1 Department of Physiotherapy, School of Rehabilitation Sciences, Department of Physiotherapy, Tehran University of Medical Sciences, Tehran, Iran

2 Department of Physiotherapy, Rehabilitation Research Center, Department of Physiotherapy, Iran University of Medical Sciences, Tehran, Iran

3 Rehabilitation Research Center, Department of Basic Sciences in Rehabilitation, School of Rehabilitation Sciences, Iran University of Medical Sciences, Tehran, Iran.

4 Rehabilitation Research Center, Department of Physical Therapy, School of Rehabilitation Sciences, Iran University of Medical Sciences, Tehran, Iran.

5 Department of Anatomical Sciences, Medical School, Arak University of Medical Sciences, Arak, Iran.

6 - Rehabilitation Research Center, Department of Physical Therapy, School of Rehabilitation Sciences, Iran University of Medical Sciences, Tehran, Iran.

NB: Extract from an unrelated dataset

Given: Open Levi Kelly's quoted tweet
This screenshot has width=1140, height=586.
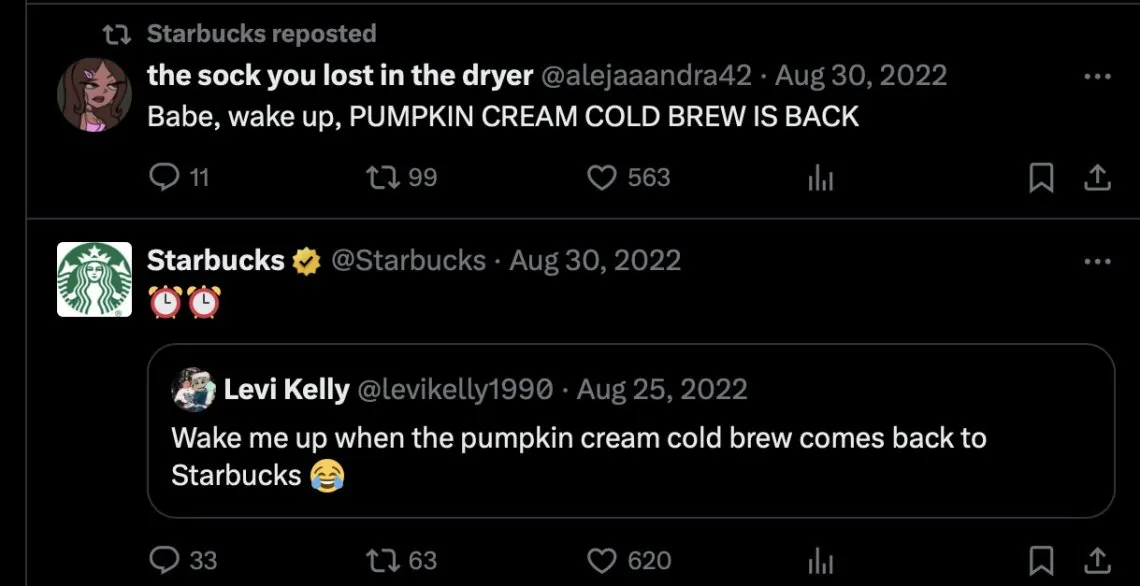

Obesity is known to be an important risk factor in the development of UI (urinary incontinence). Physiotherapy (exercise therapy and biofeedback) has been presented as a common treatment for the improvement of UI. Pelvic floor physiotherapy (PFPT) with weight loss (WL) may significantly improve UI in obese women. This study aimed to compare the effects of PFPT with and without WL on UI symptoms in obese women.
This non-randomized clinical trial was performed with 51 middle-aged obese women with UI. Twenty-nine women in the PFPT group received 12 sessions of PFPT, and 22 women in the PFPT+WL group received 12 sessions of PFPT and nutritionist recommendations for WL. The outcome measures included anthropometric measurements, strength and endurance of pelvic floor muscles, intravaginal pressure (IVP), international consultation on incontinence questionnaire (ICIQ-SF), visual analog scale (VAS), and quality of life (QOL). All measurements were taken at baseline and after the 12-session treatment.
The PFPT+WL group had a 4.95 kg weight loss (p <0.001). Strength and endurance of PFM, IVP, ICIQ UI-SF, VAS, and QOL showed significant improvement in both groups (p <0.001). The ICIQ UI-SF and total I-QOL in the PFPT+WL group were significantly different from those in the PFPT group (p=0.015, p=0.033, respectively), (95% CI: 2.23 - 5.10 vs. 2.85- 5.35 and 180.48 - 214.67 vs. 164.13 - 203.39, respectively).
The proposed protocol of applying PFPT with WL compared to PFPT alone led to more significant improvement in UI severity and QOL in middle-aged obese women with UI.